Faut reconnaître que comme je suis vraiment très prudent, j’avais aussi passé un coup de fil, quelques jours avant, à la préfecture pour avertir de la présence de cet accessoire et le déclarer au service compétent. Vu que c’est une arme en vente libre, il n’y avait pas de services compétents et ils m’ont envoyé voir ailleurs.

Au final, je me retrouve embarqué au commissariat, au lieu d’être devant le public d’Antibes. 
Face au musée Picasso. 
C’est bête, c’est mon peintre préféré. Je me faisais une joie de jouer ce spectacle en face du portrait de l’auteur de Guernica. 
Ce spectacle que j’ai déjà joué plus de deux cent fois dans la rue sans qu’il y ait le moindre problème. Dans la même situation, la police, la gendarmerie m’ont toujours laissé jouer. Ils se sont même souvent un peu foutu de ma gueule, trouvant un peu zélé de ma part de leur signaler la présence de cet accessoire inoffensif. Tellement inoffensif que le public rit de son utilisation dans le spectacle. 
Les policiers d’Antibes m’ont dit que c’était leurs collègues partout ailleurs sur le territoire national qui étaient des incompétents. J’ai trouvé cocasse et un peu inquiétant ce manque de solidarité professionnelle.
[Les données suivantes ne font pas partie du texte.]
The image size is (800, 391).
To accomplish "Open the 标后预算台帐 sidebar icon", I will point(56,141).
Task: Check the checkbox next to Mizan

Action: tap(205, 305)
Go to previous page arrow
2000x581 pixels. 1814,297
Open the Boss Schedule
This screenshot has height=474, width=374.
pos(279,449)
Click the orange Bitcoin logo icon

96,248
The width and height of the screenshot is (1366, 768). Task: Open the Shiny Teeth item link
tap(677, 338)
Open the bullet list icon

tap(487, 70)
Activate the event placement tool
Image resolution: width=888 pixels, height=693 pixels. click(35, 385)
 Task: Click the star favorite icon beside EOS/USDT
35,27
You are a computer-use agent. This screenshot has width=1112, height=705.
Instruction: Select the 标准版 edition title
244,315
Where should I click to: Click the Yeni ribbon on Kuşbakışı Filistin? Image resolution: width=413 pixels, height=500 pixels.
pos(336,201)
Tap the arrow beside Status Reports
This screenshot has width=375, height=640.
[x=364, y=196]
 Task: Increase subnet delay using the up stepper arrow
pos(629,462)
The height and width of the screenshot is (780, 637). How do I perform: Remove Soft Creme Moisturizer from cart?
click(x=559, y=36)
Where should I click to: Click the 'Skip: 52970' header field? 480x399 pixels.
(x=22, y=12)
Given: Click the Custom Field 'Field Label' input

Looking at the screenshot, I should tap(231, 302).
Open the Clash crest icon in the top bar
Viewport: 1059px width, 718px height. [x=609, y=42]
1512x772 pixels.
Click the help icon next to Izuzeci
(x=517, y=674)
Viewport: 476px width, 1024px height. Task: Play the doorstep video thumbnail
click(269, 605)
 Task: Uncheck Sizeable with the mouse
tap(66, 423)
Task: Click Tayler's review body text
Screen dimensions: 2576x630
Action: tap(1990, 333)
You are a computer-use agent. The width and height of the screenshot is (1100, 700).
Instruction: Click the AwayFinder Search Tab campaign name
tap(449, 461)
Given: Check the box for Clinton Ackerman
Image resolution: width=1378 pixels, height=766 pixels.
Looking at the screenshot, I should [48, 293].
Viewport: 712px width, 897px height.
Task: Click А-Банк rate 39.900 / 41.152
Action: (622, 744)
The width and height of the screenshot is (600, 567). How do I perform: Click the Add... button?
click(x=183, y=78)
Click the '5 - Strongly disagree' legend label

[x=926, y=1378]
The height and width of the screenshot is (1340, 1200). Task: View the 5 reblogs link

Bref, j’ai pas joué hier. Je dois jouer aujourd’hui mais je ne sais pas si on pourra récupérer le matos et ceux qui ont vu le spectacle savent que c’est difficile de faire sans. Je sais que le maire d’Antibes, monsieur Leonetti, essaye de faire le nécessaire avec le commissariat mais je doute que les services de l’état veuillent faire le moindre cadeau au nouveau président de LR.

Quoi qu’il arrive, je serai sur scène aujourd’hui. Soit pour jouer normalement, soit, si rien ne bouge d’ici 19H15, pour parler au public antibois. Face au portrait de Picasso.

Pour le coup, je crains que les mots soient une arme bien moins inoffensive que celle qu’on m’interdit d’utiliser… »

Les arrestations sans infraction se multiplient. Politique du chiffre, contrôle renforcé de la population, liberté d’expression menacée, vertigineuse disparition de la confiance, de l’écoute, du dialogue.